А я задумавшись смотрю в сторону гостиной, где за стеной спит мой лев. И мои губы сами расплываются в улыбке.
По завершению рабочего дня. Выхожу из больницы и с удивлением на месте одного из охранников вижу Михаила, главу службы безопасности Дани. Настораживаюсь, но подхожу к нему, чтобы узнать, в чём дело.
— Садись, Катерина, прокатимся. Ваня твою машину пригонит.
Сажусь на заднее сиденье. Молчу. Жду, когда безопасник сам заговорит.
— Ты своих детей-то хочешь? — спрашивает меня Миша.
Неожиданное начало. Заинтриговал.
— Хочу, конечно.
— Тогда у тебя только один вариант — простить Даню.
— Это почему?
— Потому что он уже считает тебя своей женой, и никого к тебе не подпустит. И поверь, на штамп в паспорте ему наплевать.
— Ну, быть с ним силой он меня тоже не заставит. — Отворачиваюсь раздраженно к окну, не люблю, когда на меня давят.
— Божечки упаси! — Смешно выпучив глаза, восклицает Михаил. — Да, он скорее себе руку отрежет, чем позволит самому себе снова тебя обидеть. Он с тебя волоску не даёт упасть. Моим ребятам за каждый твой чих у него на ковре отчитываться приходится. Даже материться и курить при тебе им запретил.

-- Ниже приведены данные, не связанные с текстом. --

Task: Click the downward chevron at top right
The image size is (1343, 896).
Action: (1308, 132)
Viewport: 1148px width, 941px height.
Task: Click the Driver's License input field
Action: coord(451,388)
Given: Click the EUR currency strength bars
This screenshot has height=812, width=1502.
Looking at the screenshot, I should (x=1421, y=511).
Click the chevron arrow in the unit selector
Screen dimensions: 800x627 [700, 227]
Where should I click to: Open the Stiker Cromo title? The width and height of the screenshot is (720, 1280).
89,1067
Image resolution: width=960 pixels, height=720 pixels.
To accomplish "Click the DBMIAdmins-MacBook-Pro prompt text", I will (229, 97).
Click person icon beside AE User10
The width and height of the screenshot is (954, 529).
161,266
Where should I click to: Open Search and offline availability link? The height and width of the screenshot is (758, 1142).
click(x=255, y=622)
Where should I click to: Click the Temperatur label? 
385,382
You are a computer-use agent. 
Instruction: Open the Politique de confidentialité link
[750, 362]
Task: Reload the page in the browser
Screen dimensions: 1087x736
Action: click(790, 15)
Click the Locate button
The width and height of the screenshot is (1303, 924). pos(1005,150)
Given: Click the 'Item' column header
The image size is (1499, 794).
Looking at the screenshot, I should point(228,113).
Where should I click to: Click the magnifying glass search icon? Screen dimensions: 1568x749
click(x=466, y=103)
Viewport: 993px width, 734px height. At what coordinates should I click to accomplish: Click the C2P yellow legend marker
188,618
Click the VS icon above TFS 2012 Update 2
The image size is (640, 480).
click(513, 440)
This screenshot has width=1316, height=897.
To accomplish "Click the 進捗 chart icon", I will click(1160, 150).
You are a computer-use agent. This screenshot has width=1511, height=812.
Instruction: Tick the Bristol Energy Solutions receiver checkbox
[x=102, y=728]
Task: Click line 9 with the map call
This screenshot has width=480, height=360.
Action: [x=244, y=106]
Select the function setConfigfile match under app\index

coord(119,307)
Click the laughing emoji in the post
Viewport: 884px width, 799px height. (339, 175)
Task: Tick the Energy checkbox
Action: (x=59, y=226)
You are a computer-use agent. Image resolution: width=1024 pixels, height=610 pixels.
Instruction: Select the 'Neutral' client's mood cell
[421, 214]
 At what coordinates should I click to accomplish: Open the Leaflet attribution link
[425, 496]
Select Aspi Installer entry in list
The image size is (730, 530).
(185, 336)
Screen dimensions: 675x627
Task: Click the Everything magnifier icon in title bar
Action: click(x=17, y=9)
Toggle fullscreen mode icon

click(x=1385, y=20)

— Бедные, — улыбаюсь я, не сдержавшись.
— Тебе смешно?! — Поворачивается ко мне Миша всем корпусом с грозным видом. — А у меня уже все, кто к тебе приставлен был хотя бы по три раза, набожными стали. Сильнее родственников за твоих пациентов молятся. Переживают, что не дай бог ты расстроенная из операционной выйдешь. Тогда же всё! Хана! Данил даже разбираться не будет, всех под орех разделает! Так что, ты там давай, не дури. Хватит уже обижаться. Прости дурака, женитесь и рожайте детей на радость бабушкам и дедушкам.